Synopsis of Treatment Options
Surgical/Interventional
Indications for surgical treatment are controversial. Generally speaking, all patients who are symptomatic and do not have a contraindication should be treated surgically. Specifically, the current consensus holds that if the Qp:Qs (shunt fraction) is greater than 1.5 : 1, surgical closure is performed. PAPVC with shunt ratios below 1.5 : 1 are usually well tolerated and can be clinically observed. The particular repair will vary according to the site of anomalous drainage and the coexistence of any other form of heart disease. Anomalous left pulmonary veins may be reanastomosed to the left atrial appendage. Right-sided anomalous veins are often anastomosed to the right atrium and connected to the left atrium with a patch or baffle through a preexisting or surgically created ASD. In general, surgical repair of PAPVC is associated with very good outcomes.12 Patients with scimitar syndrome, however, often do poorly and suffer from high degrees of postoperative pulmonary venous stenosis related to baffle obstruction (Fig. 46-4).12
Reporting: Information for the Referring Physician
KEY POINTS
SINUS VENOSUS DEFECT
Prevalence and Epidemiology
The SVD has been estimated to account for up to 10% of ASDs.13 The exact prevalence is difficult to measure because of the often subclinical nature of the condition and the difficulty in detection with standard first-line cardiac imaging techniques (plain radiography and echocardiography). Most studies have found a female-to-male preponderance of roughly 2 : 1. No racial or ethnic predilection has been established.
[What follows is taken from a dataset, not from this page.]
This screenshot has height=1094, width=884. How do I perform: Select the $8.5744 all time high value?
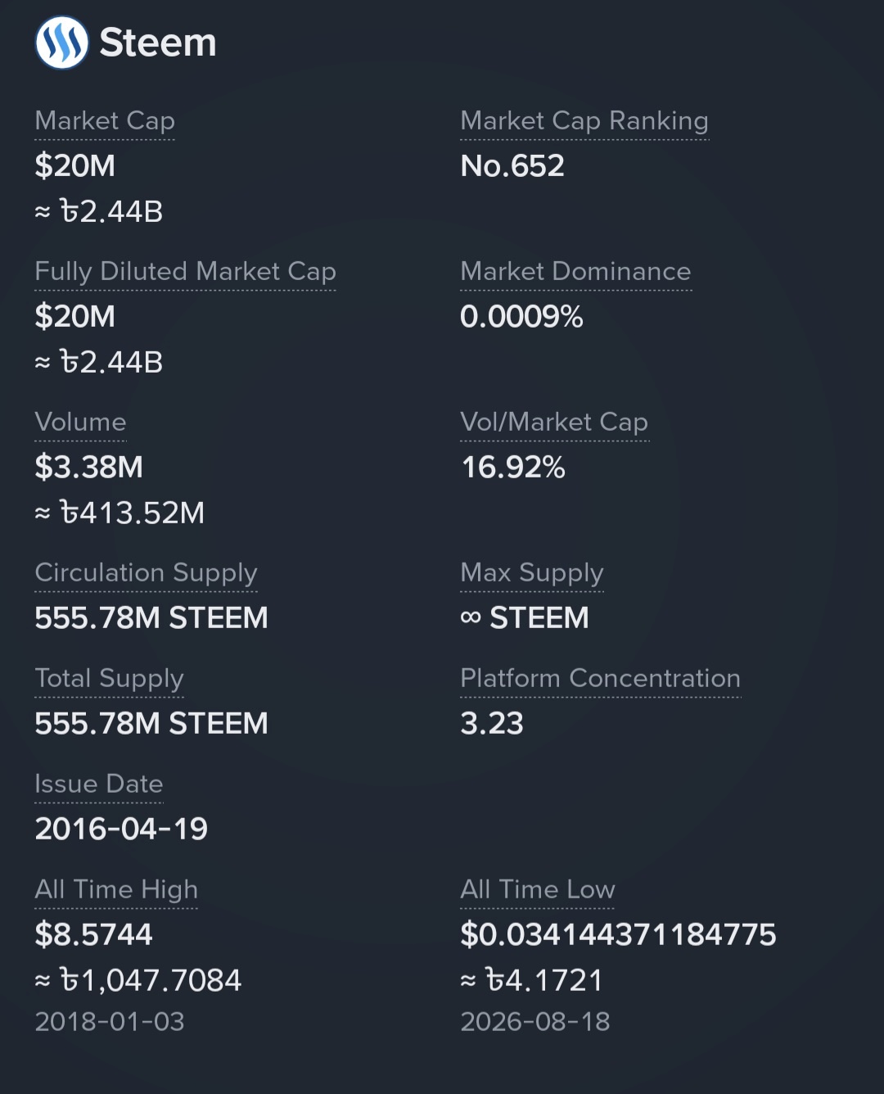[93, 934]
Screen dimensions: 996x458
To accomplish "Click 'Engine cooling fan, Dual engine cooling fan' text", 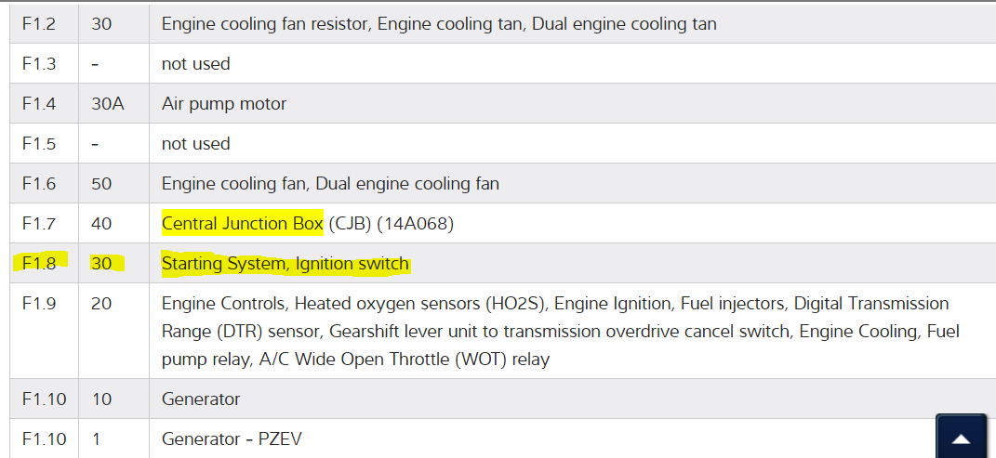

Etiology and Pathophysiology
The lack of an intact intervening wall between a pulmonary vein and the SVC or right atrium results in “unroofing” of the pulmonary vein, thereby creating anomalous pulmonary venous drainage to the right atrium.14 An interatrial connection posterior and superior to the fossa ovalis is commonly present. This does not represent an ASD, but rather it is a connection between the atria formed by the unroofed insertion of the pulmonary vein. Because of higher left-sided pressures, flow of blood can pass retrograde from the left atrium through the orifice of the pulmonary vein and then enter the SVC through the defect and continue to the right atrium, resulting in a left-to-right shunt. Additional anomalous connecting pulmonary veins to the SVC superior to the defect as well as other systemic veins may be present.
Manifestations of Disease
Clinical Presentation
The often large interatrial communication of an SVD results in a significant left-to-right shunt with increased pulmonary blood flow; some patients can be relatively asymptomatic while others may present with congestive heart failure.13,14 Symptoms include dyspnea on exertion, palpitations, and angina.13,15 As with conventional ASDs, SVD may be the cause of an otherwise unexplained stroke due to paradoxic embolization.15
Imaging Techniques and Findings
Radiography
Plain film findings in SVD are nonspecific but include cardiomegaly with right-sided heart enlargement and increased pulmonary blood flow (Fig. 46-5).